━━━ Working data ━━━

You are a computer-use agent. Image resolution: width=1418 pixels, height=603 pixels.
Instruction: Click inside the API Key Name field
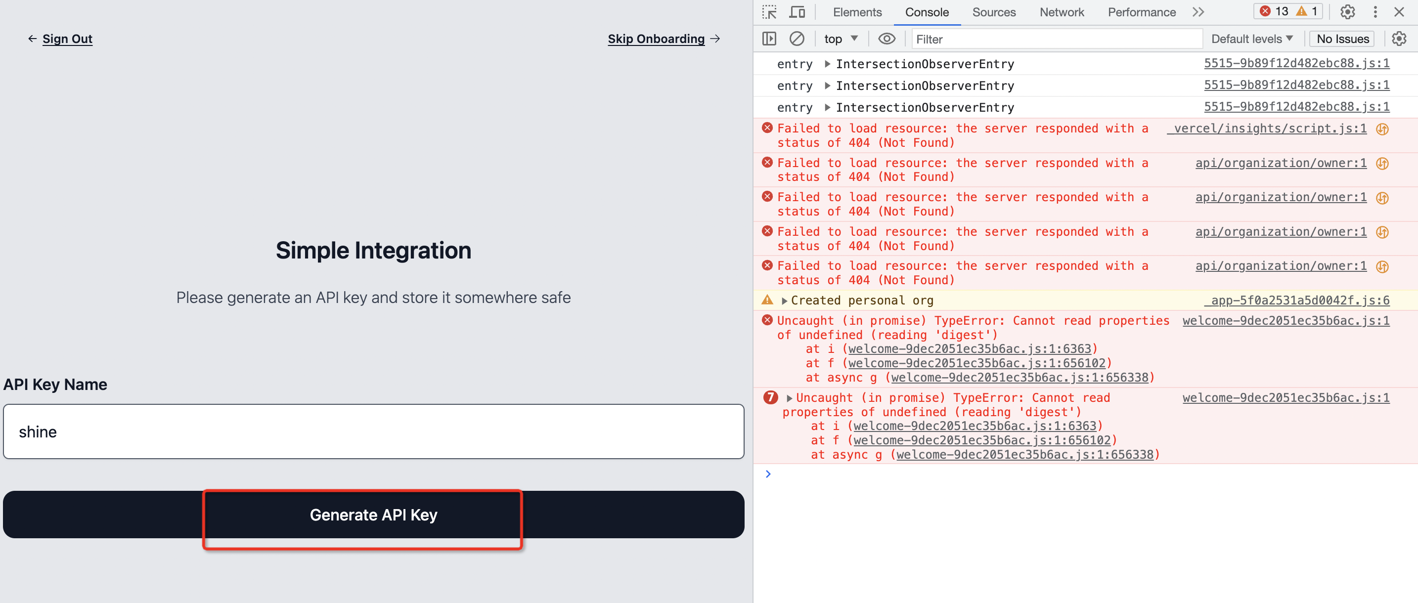pyautogui.click(x=374, y=431)
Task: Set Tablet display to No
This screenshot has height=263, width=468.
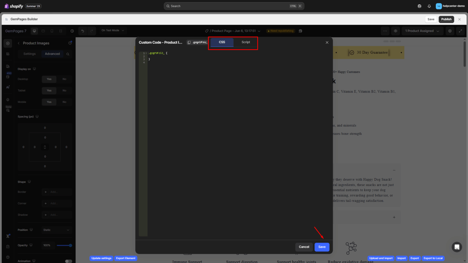Action: 64,90
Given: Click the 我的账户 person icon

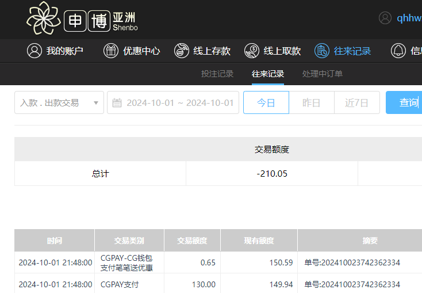Looking at the screenshot, I should (34, 51).
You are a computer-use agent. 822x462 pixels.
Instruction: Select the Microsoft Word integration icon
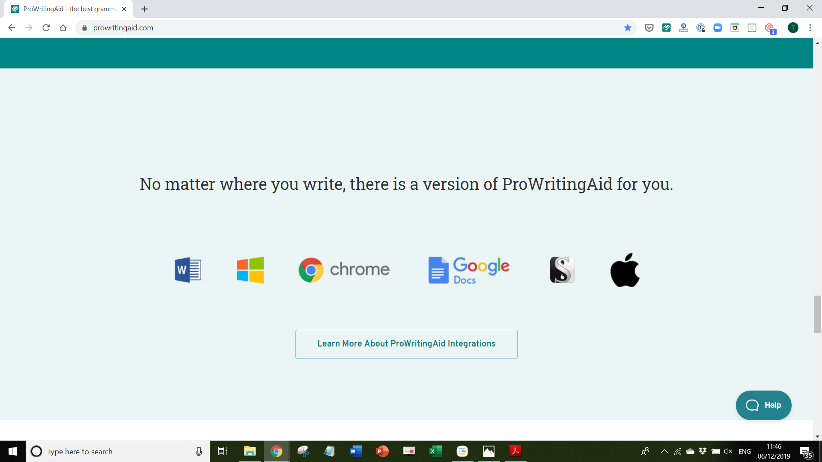(x=188, y=270)
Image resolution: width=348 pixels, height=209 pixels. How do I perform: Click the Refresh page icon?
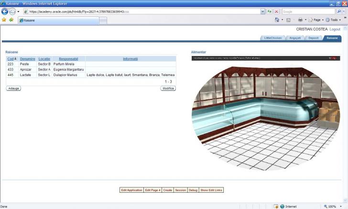tap(270, 11)
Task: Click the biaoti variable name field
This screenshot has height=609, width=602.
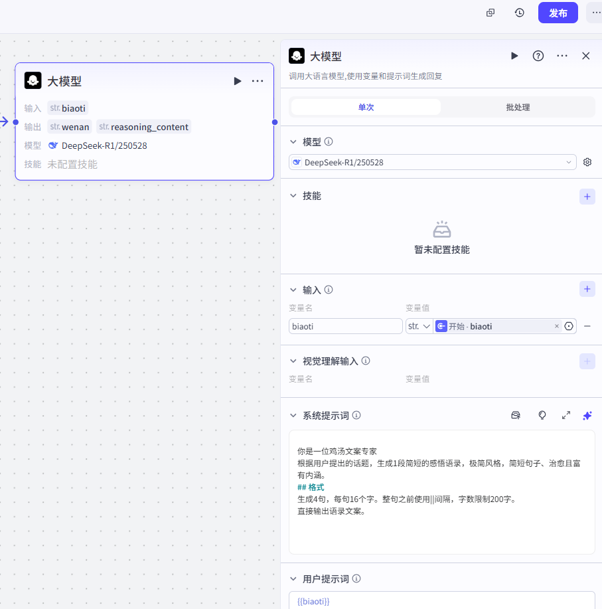Action: click(x=345, y=326)
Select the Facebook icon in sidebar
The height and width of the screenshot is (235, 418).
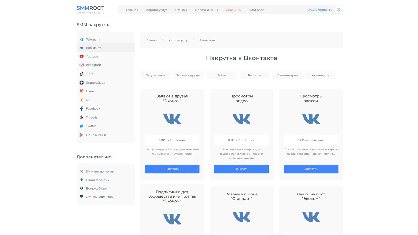pos(82,109)
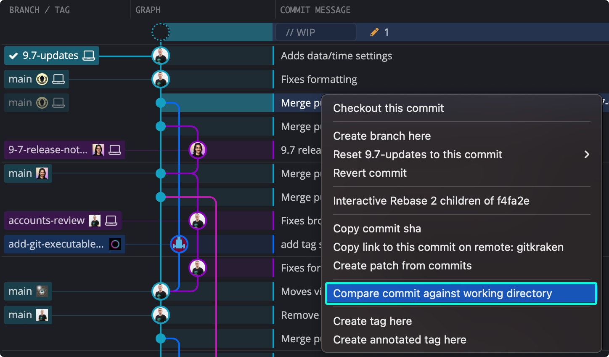Click the pencil icon beside WIP count
Viewport: 609px width, 357px height.
point(374,32)
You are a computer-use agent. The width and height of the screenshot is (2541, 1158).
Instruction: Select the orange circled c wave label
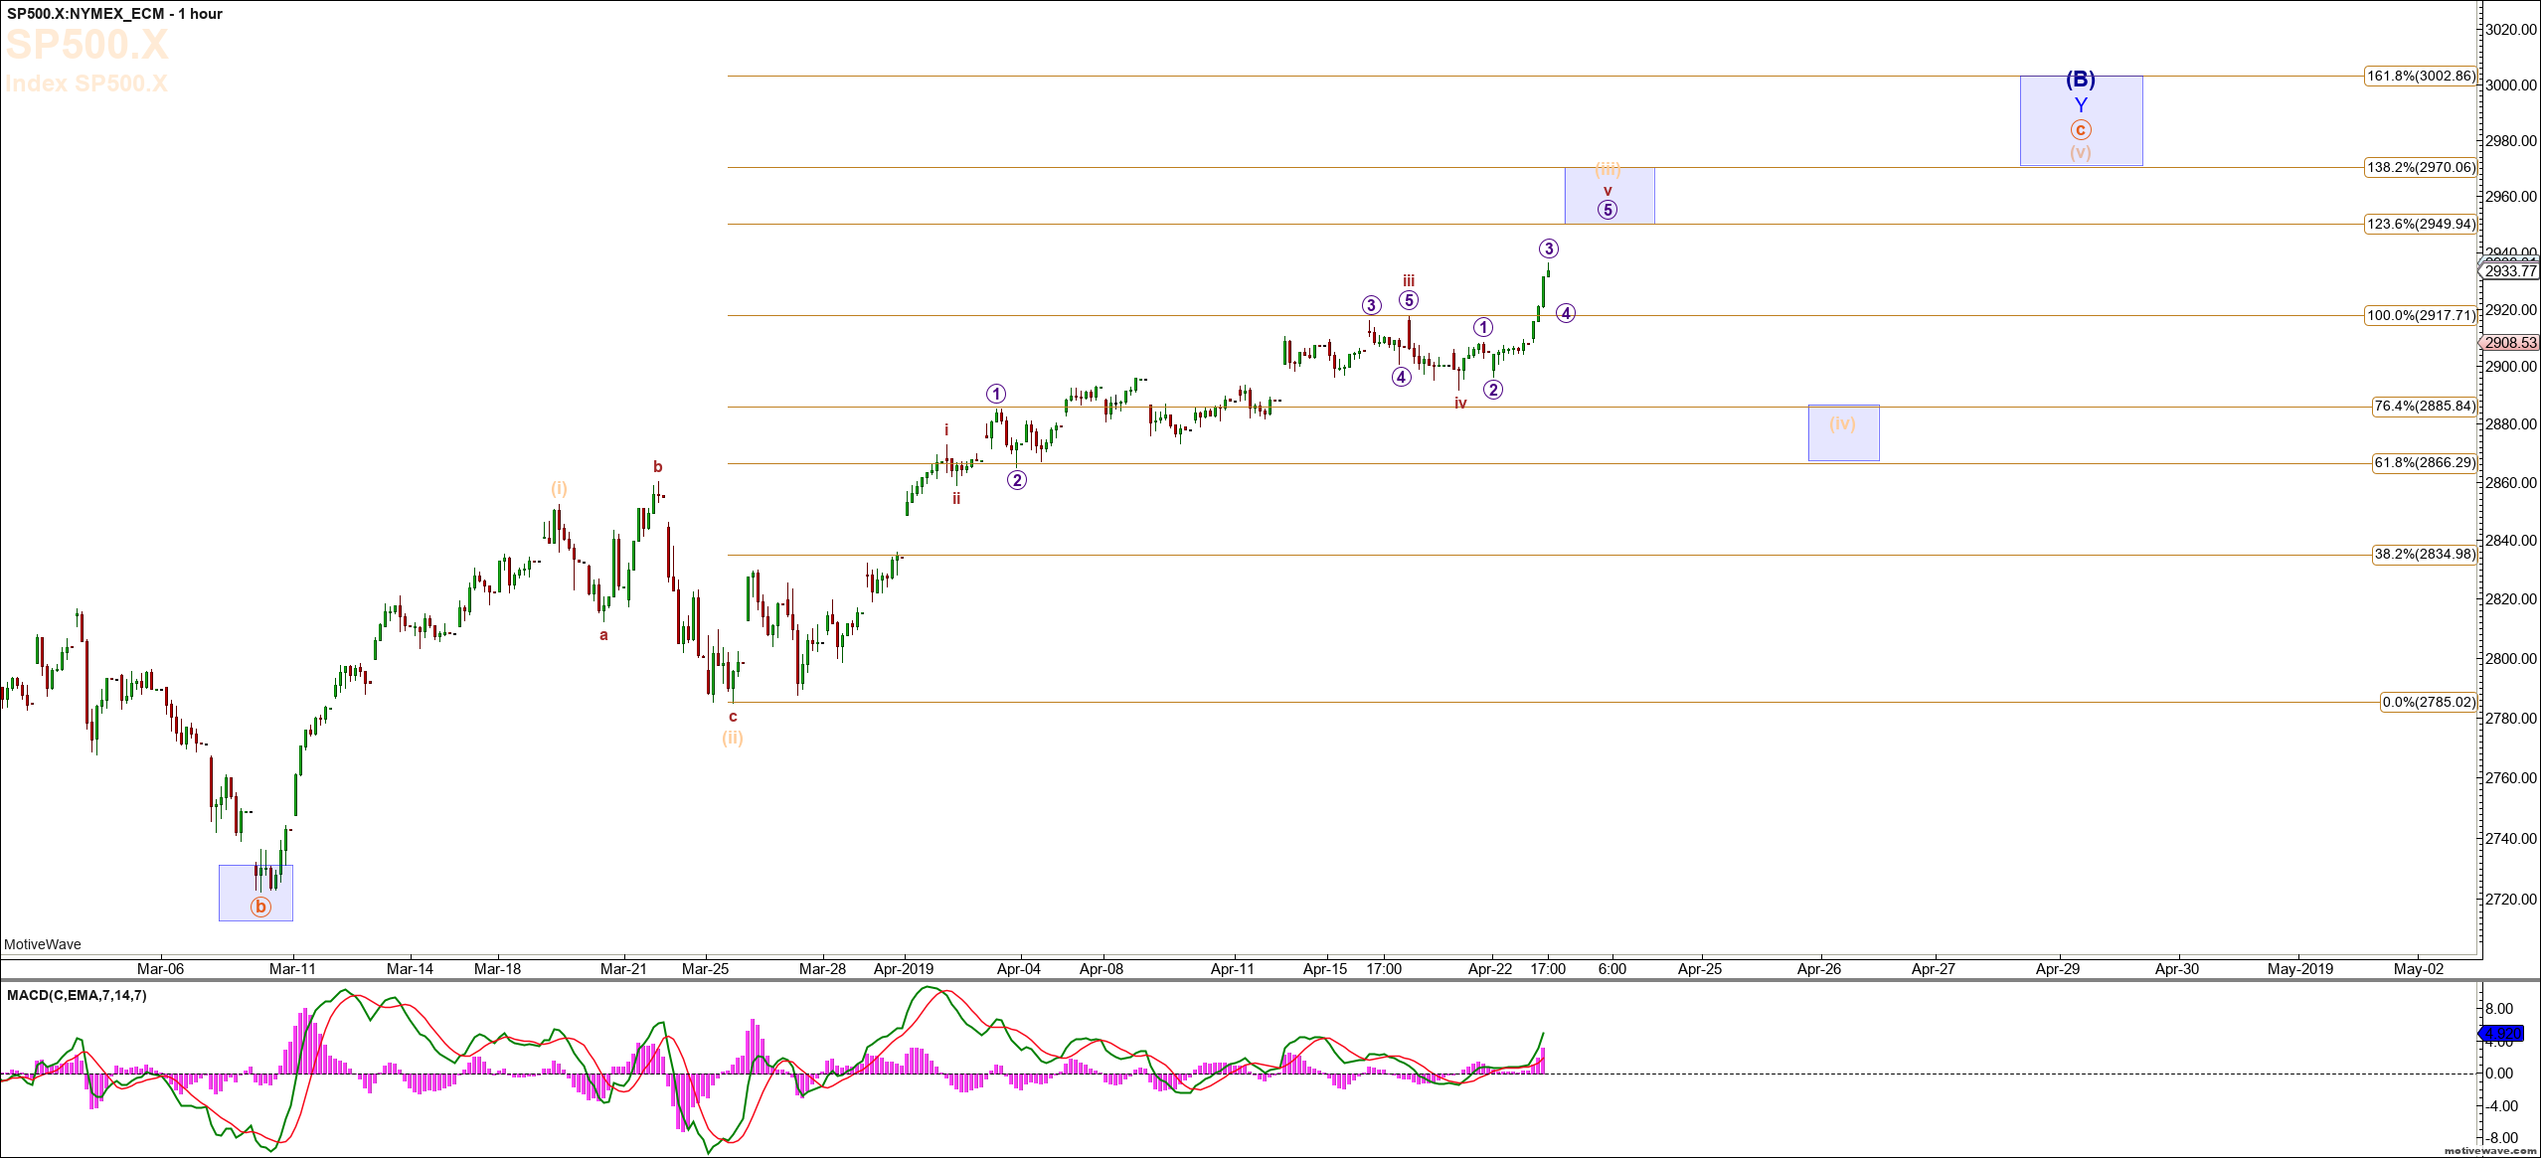tap(2080, 130)
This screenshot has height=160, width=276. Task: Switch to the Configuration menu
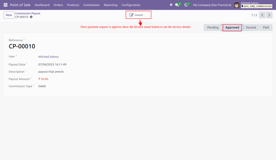(131, 5)
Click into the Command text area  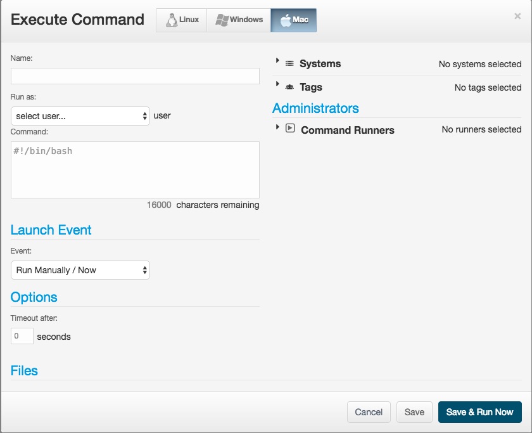pyautogui.click(x=135, y=169)
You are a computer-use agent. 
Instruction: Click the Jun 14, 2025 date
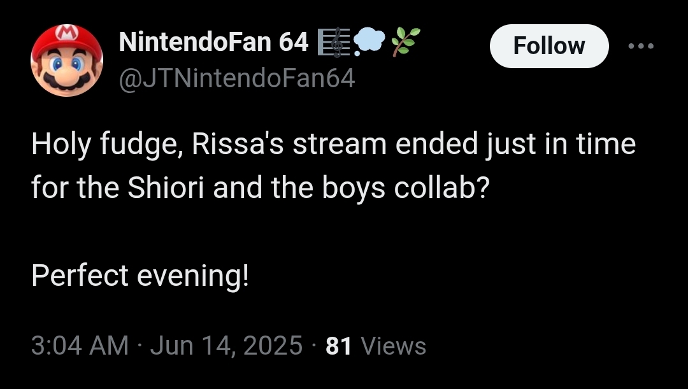click(x=227, y=346)
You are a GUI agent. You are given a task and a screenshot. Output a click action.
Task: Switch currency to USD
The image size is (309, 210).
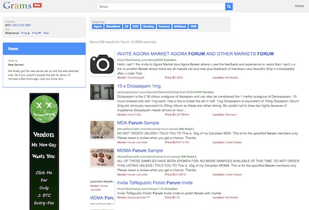pos(14,25)
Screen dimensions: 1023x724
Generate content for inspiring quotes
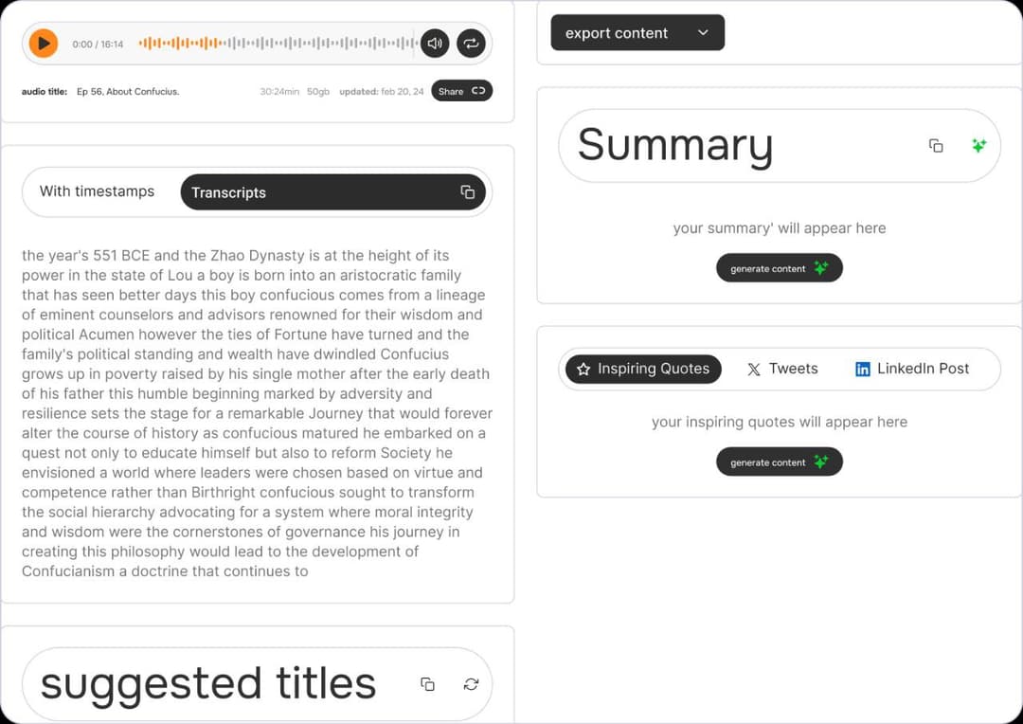(779, 462)
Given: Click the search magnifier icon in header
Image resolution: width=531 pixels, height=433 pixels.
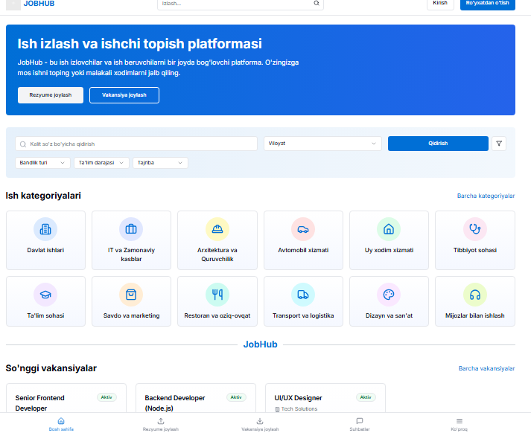Looking at the screenshot, I should coord(316,4).
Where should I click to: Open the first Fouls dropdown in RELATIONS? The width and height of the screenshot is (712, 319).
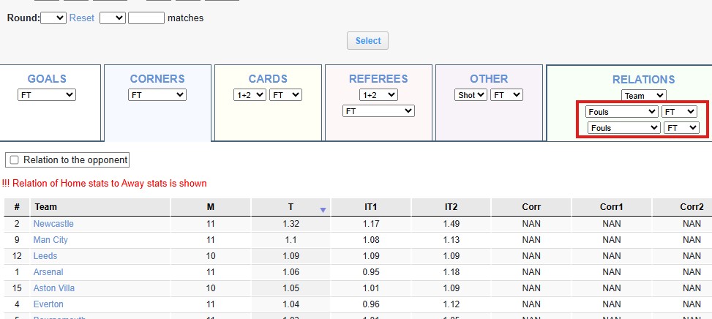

━━━

**Goal of the exercise**
Identify every line above that contains the string "field", and copy each one. Case counts.

**Written answer**
Instruction: Click inside the API Key Name field
Task: Click the biaoti variable name field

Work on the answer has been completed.